SoFiUSD entra nei pagamenti aziendali

SoFi ha lanciato la propria stablecoin, SoFiUSD, a dicembre per i pagamenti aziendali. L'idea non era competere con i giganti retail delle stablecoin come USDC o USDT, ma ritagliarsi una nicchia nei regolamenti B2B. In una mossa separata, la società ha stretto una partnership con Mastercard per gestire le infrastrutture di regolamento, offrendo ai clienti corporate un modo per trasferire valore utilizzando SoFiUSD e farlo regolare attraverso la rete esistente di Mastercard.

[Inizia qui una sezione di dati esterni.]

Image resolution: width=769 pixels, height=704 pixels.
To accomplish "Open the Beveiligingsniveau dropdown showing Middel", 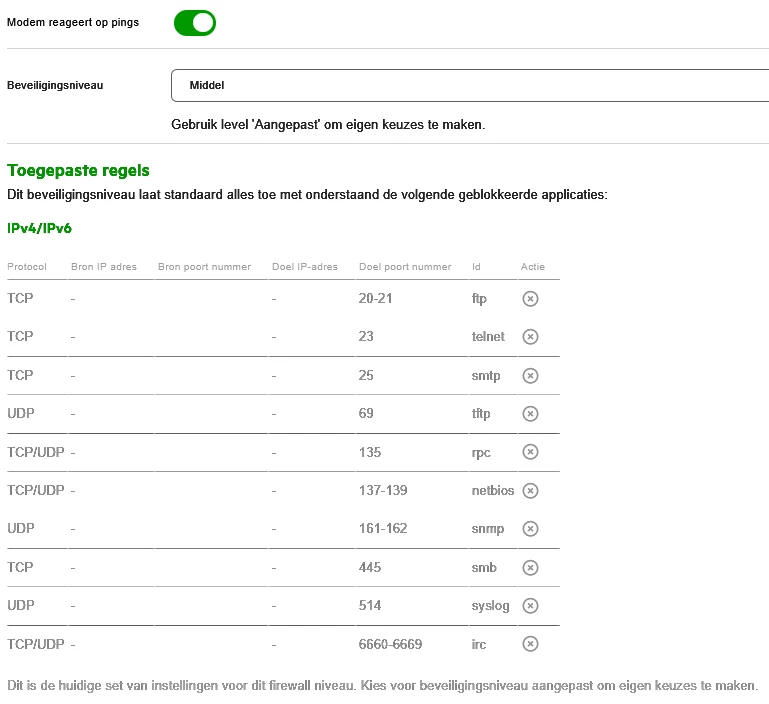I will pyautogui.click(x=470, y=86).
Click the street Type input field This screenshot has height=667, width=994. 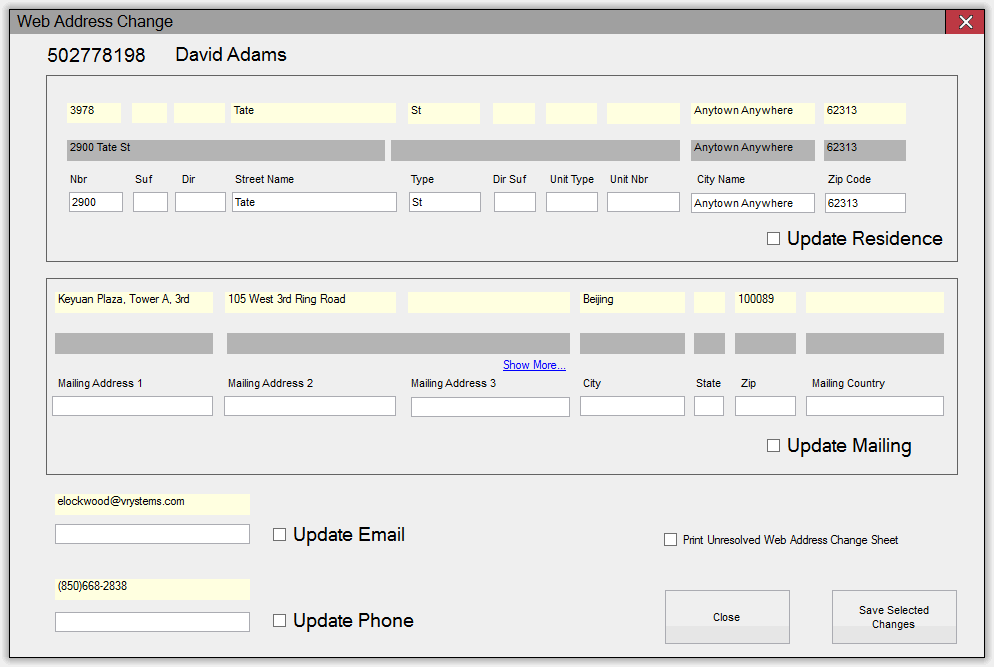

Questa partnership è ancora giovane. Non è chiaro quanto volume SoFiUSD abbia movimentato dal lancio, né se i clienti corporate stiano aderendo. Ma la scommessa sulla stablecoin è diversa rispetto all'attività di trading retail che sta bruciando liquidità. Se SoFi riuscirà a convincere un numero sufficiente di utenti corporate ad adottare SoFiUSD per pagamenti transfrontalieri o operazioni di tesoreria, la struttura dei costi sembrerà molto più favorevole rispetto alla gestione di un exchange retail.

Per ora, la divisione crypto di SoFi sta consumando i ricavi per mantenere le luci accese. I numeri del Q1 ricordano che rilanciare un prodotto crypto non è economico – e la redditività è ancora lontana.